When Abby was born, she had vocal cord paralysis. She wasn’t getting enough oxygen. Though I was encouraged to try to breastfeed her in the NICU, Abby aspirated, and I was no longer given the green light to try. The nurses set me up with a medical grade pump and instructed me to pump every three hours. Fifteen hours after Abby’s birth, she was whisked away via ambulance to a children’s hospital. My only night in the hospital after giving birth was a big bag of emotions and stress. My OB told the nurses to try to give me a sleeping aid. I didn’t balk at this request. My brain was a mess, and I knew I needed sleep. What this meant, though, was that I didn’t wake up every three hours to pump.
I arrived at the children’s hospital the next day. The nurses again got me a hospital grade pump, and a lactation consultant visited me within an hour and got me settled with the right pumping parts. I thought for sure this would help me get my milk supply going. At this point, Abby wasn’t being given any milk, but that was OK. Later the next day, though, since I was still unable to feed her and we couldn’t give her a bottle, she was set up with an NG tube.
Abby was in the hospital for 11 days, and for those 11 days I pumped around the clock, even setting an alarm to wake me up. The nurses kept making sure I was drinking tons of water and that I was taking breaks to go to the cafeteria to eat. They took as much care of me as they did my daughter.
Since it was my first time breastfeeding or pumping, I didn’t know what was normal production, but I did know that the look on one nurse’s face, as she tried so hard to encourage me, meant I wasn’t producing as much as she had seen other moms make. For the entire 11 days, it seemed like I was barely producing enough to maintain the feeding schedule they had Abby on.
Once we were home, I still struggled, both mentally and physically. Stress enveloped my brain. At three weeks, we were given the go ahead to remove the feeding tube since Abby was tolerating a bottle, albeit it was breast milk mixed with a thickening agent. I tried to breastfeed her. Over and over. Yet she wasn’t latching on. I was in tears and was about to give up. My husband, though, encouraged me to give it one more shot. I did, and Abby latched on when she was 6 weeks old. Instead of tears of dread, I had tears of joy as I successfully breastfed her for the first time.

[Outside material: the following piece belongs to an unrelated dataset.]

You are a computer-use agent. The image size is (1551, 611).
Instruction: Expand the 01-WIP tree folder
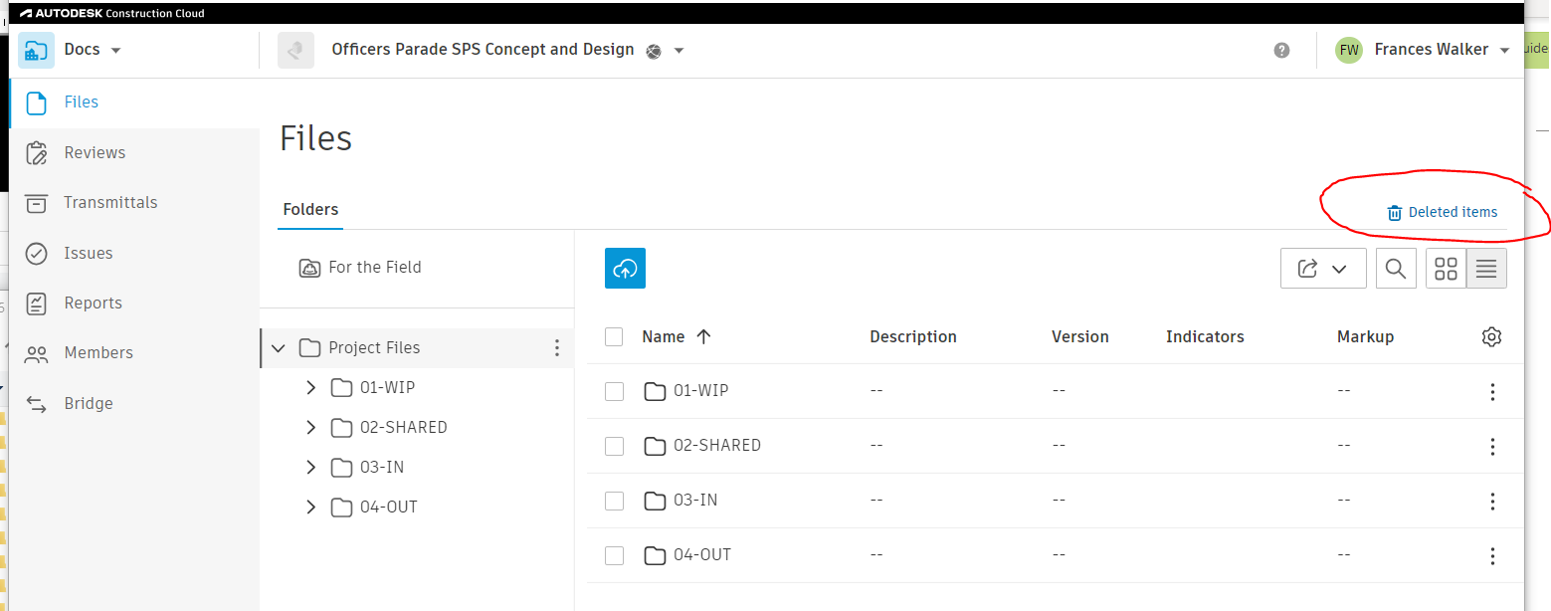point(310,388)
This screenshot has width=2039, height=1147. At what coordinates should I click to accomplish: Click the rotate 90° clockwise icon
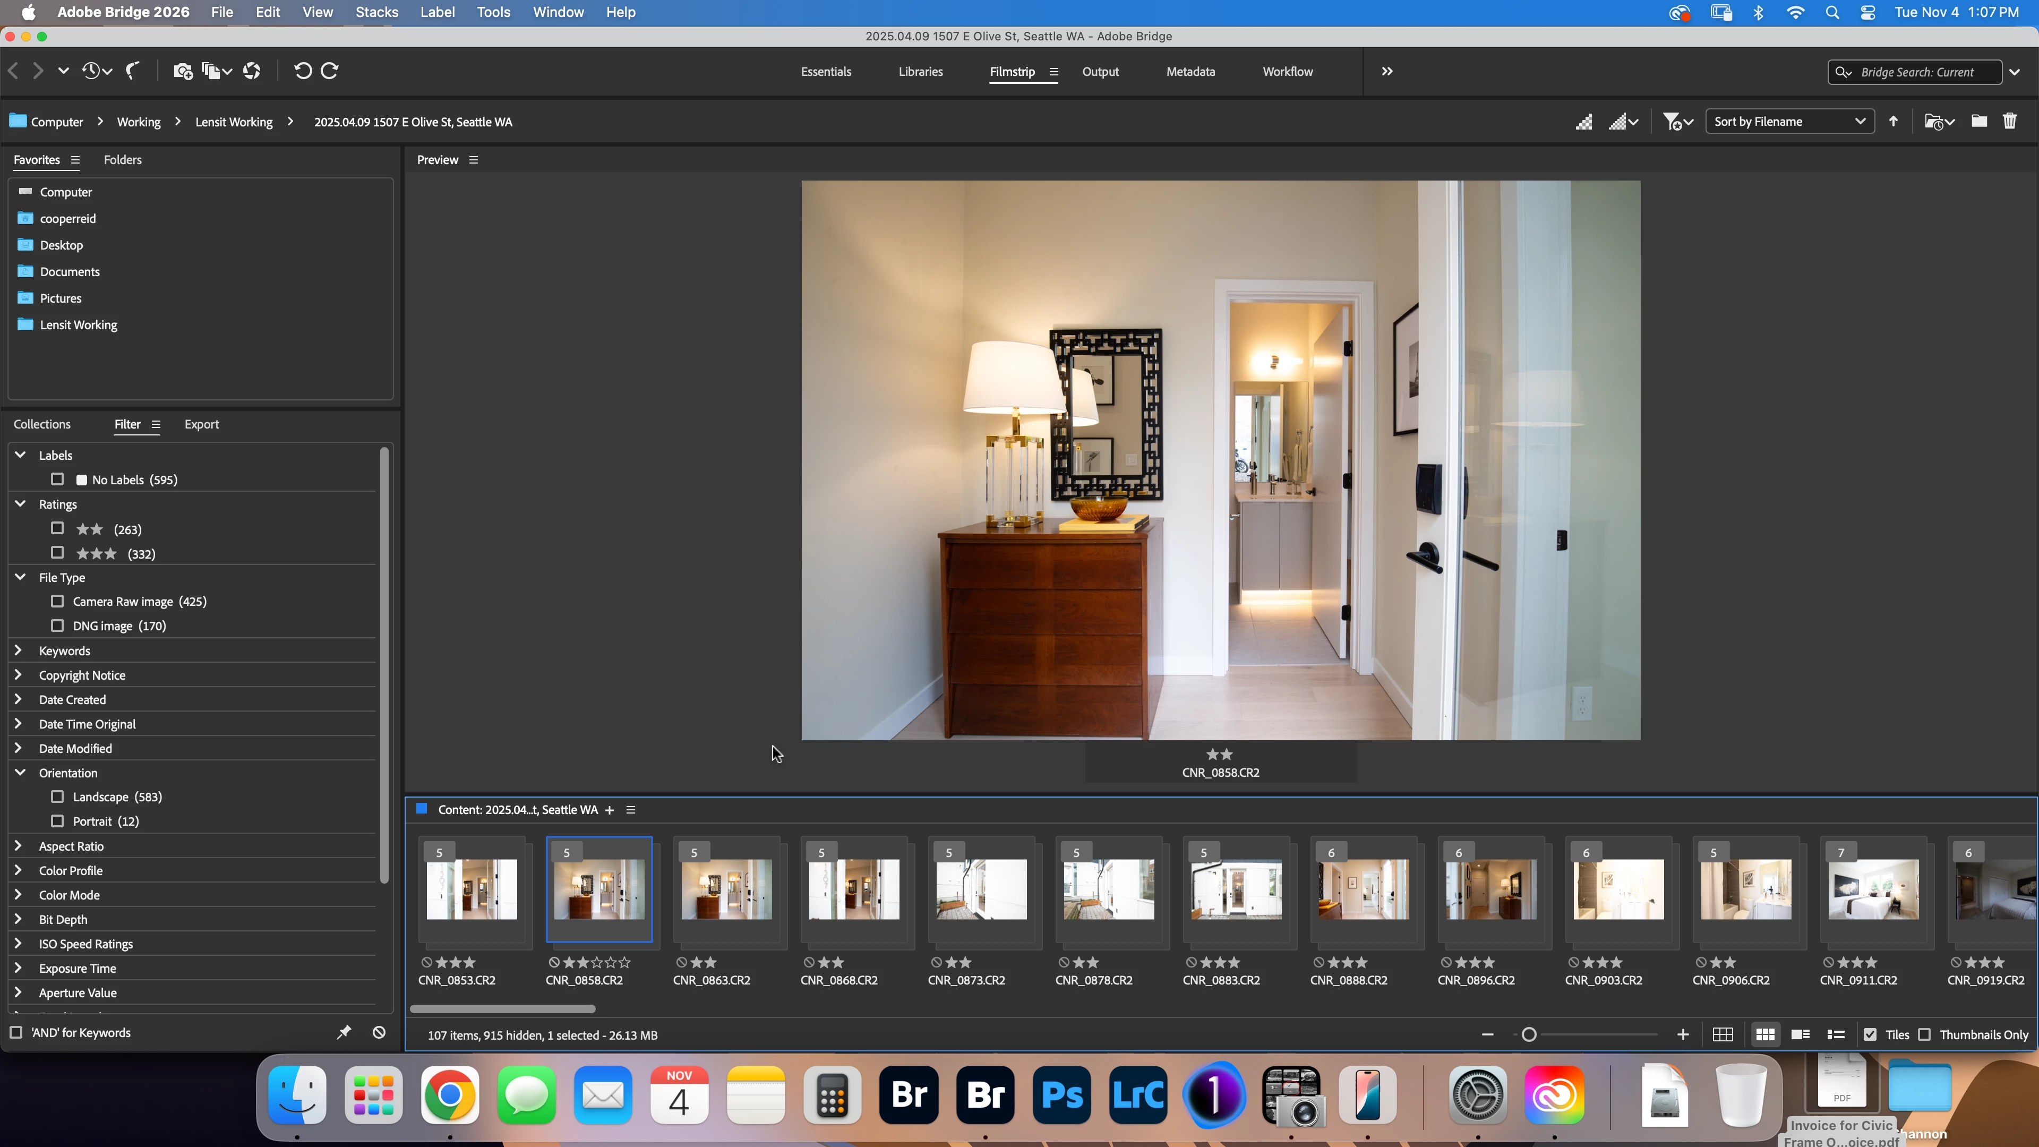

Quickly, though, I realized she wasn’t getting enough milk. Nothing I did helped. Those tricks to boost your supply? Well, they weren’t working for me. I blamed it on not being able to feed her right after birth. And I subsequently blamed my body for causing her to have the vocal cord paralysis. And finally, I blamed my body for not being able to produce enough milk. MY body, which I was responsible for taking care of, was failing me. MY body was failing my daughter. And when her pediatrician said we needed to begin supplementing with formula after I breastfed her, more tears rolled down my face.
Of course I did what I had to do. It was hard, but I knew it was best for my daughter and I had to put my emotions aside.
I returned to work when Abby was 4 months old. My miniscule stash of breast milk quickly dwindled, and I wasn’t able to pump enough while at work. When Abby was 7 months old, I came to the hard decision to stop breastfeeding and pumping. Abby was receiving more formula than breast milk at that time. I cried the last time I breastfed her. I knew I had tried so hard to be a successful breastfeeding mother, yet I failed. It wasn’t about doing it for others and all those stigmas that are unfortunately present in the breastfeeding/formula debate. I wanted to do it for me and the miracle I believe my body is capable of doing–that is, growing and providing sustenance for my daughter. It’s hard to not take your body failing you personally.